Rep. Peter King backtracks, criticizes Muhammad cartoon event

Rep. Peter King in Brooklyn on Jan. 4, 2015. Credit: John Asbury
Rep. Peter King (R-Seaford) has backed away from his initial defense of anti-Islamic activist Pamela Geller, who staged the Muhammad cartoon-drawing contest Sunday in Garland, Texas, where a police officer shot and killed two gunmen who opened fire.
King called Friday, however, and denied he changed positions. King said he was talking about two different things, described below.
Here is what King said in those interviews.
"She has a right to do what she did. Just because you have the right to do it doesn't mean you should do it," King said in an interview Wednesday on AM 970 that BuzzFeed first flagged.
"We want to insult and attack and ridicule Islamist terrorism, and that's fine," King added. "That makes sense, but to go after a religion in this way, you are just inviting trouble and there is no reason.
Its one thing to be courageous if you are doing it for a valid cause, but for the cause of doing a cartoon of Muhammad to me that's ... you are putting people's lives at risk for no good reason."
Those comments from Wednesday, however, sounded as if he had made a flip from what he said on Fox & Friends on Monday, Talking Points Memo pointed out.
We shouldn't be having a debate about whether or not that exhibition was provocative, King said then. "Being an American means you can be provocative. This is the First Amendment. We can't sacrifice our Constitution to Islamists or politically correct commentators."
When King called Friday, he said he was making two separate points.
King said that on Monday he was trying to defend the right to speak out and be provocative, and that the two men who drove up and started shooting had no justification for resorting to violence.
"You can never use violence to stop provocation. You have a right to provoke," King said. "Provocation is never an excuse for violence."
King said that on Wednesday he was trying to say that the cartoon contest was a needless provocation and not a tactic and a method to be used against Islamic terrorism. Geller, he said, "seems to provoke for the sake of provoking."

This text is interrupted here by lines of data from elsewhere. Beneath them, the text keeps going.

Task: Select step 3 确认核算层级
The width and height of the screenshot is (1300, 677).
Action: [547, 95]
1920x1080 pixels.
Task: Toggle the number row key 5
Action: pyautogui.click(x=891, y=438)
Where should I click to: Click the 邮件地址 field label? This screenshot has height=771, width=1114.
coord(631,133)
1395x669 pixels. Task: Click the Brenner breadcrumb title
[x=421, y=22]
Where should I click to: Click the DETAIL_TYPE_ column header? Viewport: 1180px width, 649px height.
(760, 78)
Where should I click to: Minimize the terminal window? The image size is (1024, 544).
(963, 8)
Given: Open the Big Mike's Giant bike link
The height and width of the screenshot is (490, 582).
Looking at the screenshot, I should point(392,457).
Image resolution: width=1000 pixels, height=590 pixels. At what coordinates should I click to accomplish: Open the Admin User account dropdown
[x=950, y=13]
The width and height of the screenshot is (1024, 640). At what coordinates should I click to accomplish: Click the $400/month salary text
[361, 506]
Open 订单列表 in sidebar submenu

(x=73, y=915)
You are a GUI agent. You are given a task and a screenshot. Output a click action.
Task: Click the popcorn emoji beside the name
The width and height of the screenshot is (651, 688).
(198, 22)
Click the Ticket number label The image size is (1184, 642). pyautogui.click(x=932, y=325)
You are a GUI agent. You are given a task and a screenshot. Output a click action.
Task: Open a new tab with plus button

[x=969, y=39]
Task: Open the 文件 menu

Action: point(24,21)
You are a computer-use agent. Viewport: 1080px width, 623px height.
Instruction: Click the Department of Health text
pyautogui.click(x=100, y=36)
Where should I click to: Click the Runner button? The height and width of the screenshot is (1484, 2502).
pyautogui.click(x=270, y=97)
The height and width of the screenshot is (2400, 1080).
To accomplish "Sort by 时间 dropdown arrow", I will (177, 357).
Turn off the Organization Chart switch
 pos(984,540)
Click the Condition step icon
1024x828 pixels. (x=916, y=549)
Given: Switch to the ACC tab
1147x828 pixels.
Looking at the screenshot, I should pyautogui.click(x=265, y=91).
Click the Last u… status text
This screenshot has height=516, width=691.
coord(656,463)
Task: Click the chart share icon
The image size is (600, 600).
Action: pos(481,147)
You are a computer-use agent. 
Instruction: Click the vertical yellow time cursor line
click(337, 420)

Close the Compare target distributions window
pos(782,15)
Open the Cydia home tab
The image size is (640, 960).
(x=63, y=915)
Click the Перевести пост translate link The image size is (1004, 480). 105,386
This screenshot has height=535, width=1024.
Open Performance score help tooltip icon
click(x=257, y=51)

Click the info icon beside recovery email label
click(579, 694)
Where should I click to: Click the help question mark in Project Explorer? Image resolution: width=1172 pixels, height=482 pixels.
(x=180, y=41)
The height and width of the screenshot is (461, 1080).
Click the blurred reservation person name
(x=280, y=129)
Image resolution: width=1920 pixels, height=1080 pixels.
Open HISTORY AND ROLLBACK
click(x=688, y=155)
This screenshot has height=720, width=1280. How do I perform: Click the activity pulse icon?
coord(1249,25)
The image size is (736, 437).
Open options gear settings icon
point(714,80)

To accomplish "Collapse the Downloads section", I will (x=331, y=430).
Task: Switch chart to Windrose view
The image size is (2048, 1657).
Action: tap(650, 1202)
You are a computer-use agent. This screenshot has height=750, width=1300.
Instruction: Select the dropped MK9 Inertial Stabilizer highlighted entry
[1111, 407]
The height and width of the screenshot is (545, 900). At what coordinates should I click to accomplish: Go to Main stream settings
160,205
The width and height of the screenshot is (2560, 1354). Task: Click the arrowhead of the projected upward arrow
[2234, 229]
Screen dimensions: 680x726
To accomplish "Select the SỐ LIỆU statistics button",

He explained, "There is no reason for attacking the Muslim religion. ... There is nothing we should have against Mohammad or the religion."
King appears to be walking a pretty fine line there, saying you have a right to provoke, but that you should be thoughtful about when and how you provoke.
On Wednesday, King took a shot at Geller, recalling she criticized his controversial hearings as Homeland Security Committee chairman on the responsibility of the American-Muslim community to combat Islamic terrorism.
Yeah, its provocative for no reason, King said, adding Geller "thought somehow that I was helping the Muslims or she said I didn't conduct tough enough hearings or whatever."
Geller criticized King's choice of witnesses for the 2011 hearings in her blog, saying he was "a wee bit over his haid (sic) and his hearing fills me with dread and sorrow at another lost opportunity."